More than 3 million e-readers are in play in Germany now, Matting says, along with many more tablets (some 5 or 6 million, he says). By many assessments heard last month at Frankfurt Book Fair, Germany is expected to be the next digital-breakout nation in Europe. Matting, author of The New Biography of the Universe and other books, tells Penn:
If you look at ebook markets, we [in Germany] are already third, just behind the US and UK. Amazon is very good at convincing people that e-reading is a good thing…improving the acceptance of e-reading.
This is a good discussion, in which Penn and Matting talk about finding and evaluating translation services. Penn notes that a translation on an average size book (say, 80,000) might run between $3,000 and $5,000. Matting says common pricing should come in at between four and eight cents per word.
More discussion on Penn’s podcast involves the market penetration of Amazon (Matting puts it at 60 percent), some device presence for Kobo, and and the presence of the German e-reader, the Tolino Shine. Publishing Perspectives Editor in Chief Edward Nawotka wrote up the launch in march of the Shine in German Powerhouses Launch Tolino Ebook Platform to Take On Amazon.
Matting points out that the Tolino platform isn’t yet open to direct self-publishing.
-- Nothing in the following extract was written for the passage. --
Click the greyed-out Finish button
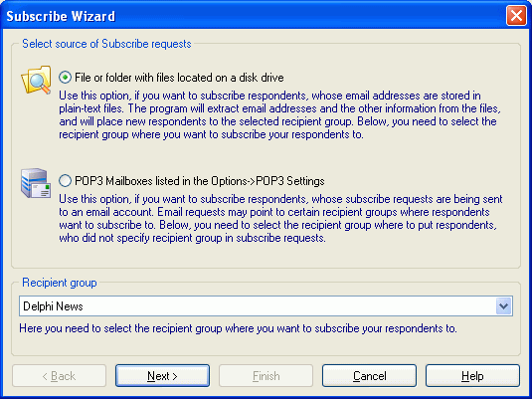The width and height of the screenshot is (532, 399). 266,376
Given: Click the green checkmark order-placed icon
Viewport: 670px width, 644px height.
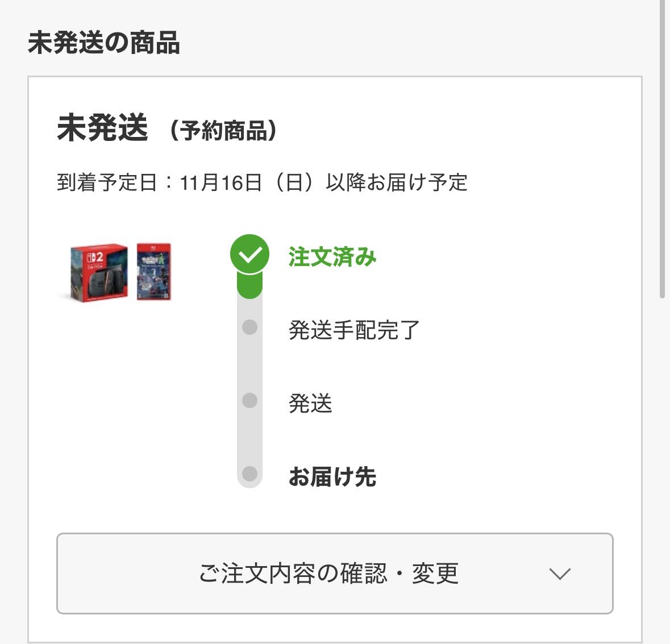Looking at the screenshot, I should coord(249,254).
An author must go through distributors to get ebooks into the Tolino store at present.
There’s more highly practical information on this market in this 50-minute recording, including, for example, a German translator’s report that ebook promotional offers in Germany are running more frequently at 99 cents than free (a trend that reflects some of what we see in the States.)
Matting also reports that German-based print-on-demand services (POD) tend to run as much as 20 percent higher in cost than Amazon’s CreateSpace. The downside there, he says, is that “no German local bookseller will order a book from Amazon,” meaning, he says, that he’s selling about one print copy for every 10 ebook copies at the moment.
Someone should mine the fake names on spam Twitter accounts and make a ‘strange baby names’ picker. pic.twitter.com/37u3PHvy0P
— Nick Bilton (@nickbilton) November 3, 2013
A handful of agents, all of whom spoke to PW on the condition of anonymity, said they’re worried that contracts from print-first imprints will increasingly come with clauses indicating that the publisher makes no guarantee on format. The agents say this is a new twist to the standard way of doing business.
Publishers Weekly’s Rachel Deahl and Jim Milliot’s report Agents’ worries mount over contracts that don’t guarantee print editions carries its own autumnal chill. Where once a traditional contract meant print above all, now the shifting balance of digital books to print—and sales revenue with it—may mean publishers want to hedge their bets.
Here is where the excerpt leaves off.